Lingle pops in for hearings on energy, housing issues
Today is Day 12 of the session. There are 48 days remaining in the session.
Gov. Linda Lingle made unexpected appearances last week at committee hearings, sitting in as lawmakers discussed alternative energy and affordable housing, two of the issues the Republican governor and majority Democrats have agreed are priorities for the session.
Lingle's visits down from the fifth floor, which were rare last session, were seen by some as another hint the governor is more willing to work with lawmakers in areas where they share common ground.
Lawmakers dived into hundreds of bills as the session had its first full week of hearings. Some of the interesting items to watch include a tax credit to help people afford long-term care and new steps to prepare the state for a natural disaster such as a hurricane.
Other talkers are bills that would put more restrictions on fireworks and ban smoking in public places.

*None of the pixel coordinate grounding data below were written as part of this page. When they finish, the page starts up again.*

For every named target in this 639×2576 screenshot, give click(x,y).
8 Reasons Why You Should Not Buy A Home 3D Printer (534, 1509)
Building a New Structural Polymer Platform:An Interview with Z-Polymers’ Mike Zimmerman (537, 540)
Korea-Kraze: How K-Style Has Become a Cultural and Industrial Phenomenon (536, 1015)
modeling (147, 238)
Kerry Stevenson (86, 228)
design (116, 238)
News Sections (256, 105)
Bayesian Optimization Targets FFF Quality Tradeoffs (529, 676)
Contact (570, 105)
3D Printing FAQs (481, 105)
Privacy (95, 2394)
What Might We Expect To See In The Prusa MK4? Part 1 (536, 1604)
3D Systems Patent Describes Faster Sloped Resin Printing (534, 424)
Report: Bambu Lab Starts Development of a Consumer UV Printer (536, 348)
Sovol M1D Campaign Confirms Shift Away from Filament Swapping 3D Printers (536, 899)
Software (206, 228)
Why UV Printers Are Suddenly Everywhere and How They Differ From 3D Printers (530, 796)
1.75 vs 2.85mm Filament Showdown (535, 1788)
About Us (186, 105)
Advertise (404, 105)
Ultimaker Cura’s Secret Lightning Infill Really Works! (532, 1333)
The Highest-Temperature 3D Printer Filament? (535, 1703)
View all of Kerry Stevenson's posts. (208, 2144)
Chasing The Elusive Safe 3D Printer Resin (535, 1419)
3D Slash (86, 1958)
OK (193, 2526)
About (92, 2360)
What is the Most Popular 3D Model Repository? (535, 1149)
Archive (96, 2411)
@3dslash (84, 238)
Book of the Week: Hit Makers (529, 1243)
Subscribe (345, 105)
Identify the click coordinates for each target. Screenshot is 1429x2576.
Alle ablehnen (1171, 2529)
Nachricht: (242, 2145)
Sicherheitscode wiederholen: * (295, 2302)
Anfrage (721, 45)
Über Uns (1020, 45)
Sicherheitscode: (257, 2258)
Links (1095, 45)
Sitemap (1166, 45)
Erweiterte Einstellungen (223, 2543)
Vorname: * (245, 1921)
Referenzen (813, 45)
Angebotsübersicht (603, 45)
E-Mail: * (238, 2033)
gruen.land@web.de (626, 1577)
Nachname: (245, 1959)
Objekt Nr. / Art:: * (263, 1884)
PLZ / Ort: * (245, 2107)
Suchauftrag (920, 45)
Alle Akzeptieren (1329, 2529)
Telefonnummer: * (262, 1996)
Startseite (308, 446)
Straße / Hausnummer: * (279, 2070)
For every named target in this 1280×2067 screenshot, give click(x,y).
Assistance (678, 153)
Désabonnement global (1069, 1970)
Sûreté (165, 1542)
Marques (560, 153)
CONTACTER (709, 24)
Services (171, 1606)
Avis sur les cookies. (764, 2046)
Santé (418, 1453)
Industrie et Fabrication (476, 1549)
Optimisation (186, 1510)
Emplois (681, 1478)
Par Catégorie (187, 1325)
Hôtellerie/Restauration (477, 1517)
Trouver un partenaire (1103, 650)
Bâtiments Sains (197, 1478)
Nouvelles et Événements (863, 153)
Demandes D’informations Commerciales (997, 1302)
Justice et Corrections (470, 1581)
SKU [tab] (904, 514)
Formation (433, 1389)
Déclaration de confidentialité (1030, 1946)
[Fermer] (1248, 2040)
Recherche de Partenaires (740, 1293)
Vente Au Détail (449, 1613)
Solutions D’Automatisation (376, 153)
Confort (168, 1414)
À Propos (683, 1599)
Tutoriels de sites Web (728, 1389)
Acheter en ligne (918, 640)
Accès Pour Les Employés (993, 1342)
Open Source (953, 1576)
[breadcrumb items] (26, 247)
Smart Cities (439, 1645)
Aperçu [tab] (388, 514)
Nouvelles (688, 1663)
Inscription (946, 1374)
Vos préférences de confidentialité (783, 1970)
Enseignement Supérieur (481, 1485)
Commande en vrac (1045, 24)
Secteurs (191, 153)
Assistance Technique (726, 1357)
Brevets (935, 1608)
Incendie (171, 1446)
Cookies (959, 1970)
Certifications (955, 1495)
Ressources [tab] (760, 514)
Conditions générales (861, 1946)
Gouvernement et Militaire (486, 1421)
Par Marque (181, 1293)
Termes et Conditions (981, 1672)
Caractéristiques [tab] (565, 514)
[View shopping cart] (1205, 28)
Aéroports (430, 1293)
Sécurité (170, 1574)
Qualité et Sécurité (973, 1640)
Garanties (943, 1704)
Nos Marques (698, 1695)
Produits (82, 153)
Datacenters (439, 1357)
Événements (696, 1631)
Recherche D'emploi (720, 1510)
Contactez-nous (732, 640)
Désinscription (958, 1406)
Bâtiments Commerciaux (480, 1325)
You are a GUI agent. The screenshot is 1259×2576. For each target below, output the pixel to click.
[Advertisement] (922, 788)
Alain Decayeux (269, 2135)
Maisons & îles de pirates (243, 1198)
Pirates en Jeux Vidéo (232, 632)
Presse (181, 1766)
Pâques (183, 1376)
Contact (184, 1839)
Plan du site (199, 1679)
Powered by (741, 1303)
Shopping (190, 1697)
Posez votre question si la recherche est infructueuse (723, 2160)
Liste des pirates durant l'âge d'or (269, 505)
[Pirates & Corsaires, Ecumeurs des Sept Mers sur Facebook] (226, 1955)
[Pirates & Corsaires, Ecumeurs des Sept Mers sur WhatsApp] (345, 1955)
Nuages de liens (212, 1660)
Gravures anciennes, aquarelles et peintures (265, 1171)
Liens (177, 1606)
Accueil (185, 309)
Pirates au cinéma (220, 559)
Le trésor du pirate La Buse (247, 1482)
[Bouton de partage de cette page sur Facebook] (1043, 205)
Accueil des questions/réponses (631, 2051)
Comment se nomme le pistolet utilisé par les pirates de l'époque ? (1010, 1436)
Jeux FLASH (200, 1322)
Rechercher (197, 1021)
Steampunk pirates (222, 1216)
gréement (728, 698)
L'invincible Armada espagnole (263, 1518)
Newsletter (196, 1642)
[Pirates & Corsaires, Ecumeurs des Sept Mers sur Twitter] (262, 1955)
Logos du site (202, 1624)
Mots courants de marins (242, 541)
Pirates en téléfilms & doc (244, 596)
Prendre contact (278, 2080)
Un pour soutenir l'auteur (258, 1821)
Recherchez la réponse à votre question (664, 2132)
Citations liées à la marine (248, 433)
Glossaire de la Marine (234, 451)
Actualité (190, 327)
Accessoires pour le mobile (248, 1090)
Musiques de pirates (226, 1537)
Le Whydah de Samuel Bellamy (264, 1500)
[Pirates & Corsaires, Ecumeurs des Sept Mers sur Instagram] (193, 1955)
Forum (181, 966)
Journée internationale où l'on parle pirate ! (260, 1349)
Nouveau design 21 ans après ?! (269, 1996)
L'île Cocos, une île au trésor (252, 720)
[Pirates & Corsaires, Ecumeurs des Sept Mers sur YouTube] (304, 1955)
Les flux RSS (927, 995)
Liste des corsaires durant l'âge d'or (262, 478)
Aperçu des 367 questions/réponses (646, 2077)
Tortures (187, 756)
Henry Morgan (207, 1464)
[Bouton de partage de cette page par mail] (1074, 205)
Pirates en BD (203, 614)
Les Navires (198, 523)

Education: Lawmakers suggested they would likely help some of the public schools expected to lose money under a new student-spending formula that takes effect with the new school year this summer. But lawmakers remain committed to the formula — which is based on student need, rather than school enrollment — as a way to make school spending more transparent and equitable.
Affordable housing: Dozens of advocates for the homeless staged a rally at the Capitol to urge more spending for shelters and low-cost rental housing. Some advocates are encouraged that both Lingle and majority Democrats are interested in substantial spending increases for the homeless this session.
Tax relief: Insiders are now saying the fate of tax relief may be decided after the state Council on Revenues releases its next economic forecast in March. If the numbers for a budget surplus remain strong, expect more pressure for tax relief this session. If the numbers stagnate or decline, expect lawmakers to favor infrastructure improvements first.
Alternative energy: The Sierra Club and other environmental and Hawaiian groups released their conservation agenda for the session, which includes new investments in renewable energy, money to fight invasive species and stronger protections for beaches, farmland and historic sites.
Their priority is for the state to use local, renewable resources for 20 percent of electricity and transportation fuels by 2020.
"I thank you very much, deeply, from the root of my heart, because I believe this is what my mission is in life, to share this practice and to create a dialogue with others."
— Adewale Akinnuoye-Agbaje, a Buddhist and actor from the television show "Lost," who read the 23rd Psalm in a Senate invocation last Wednesday.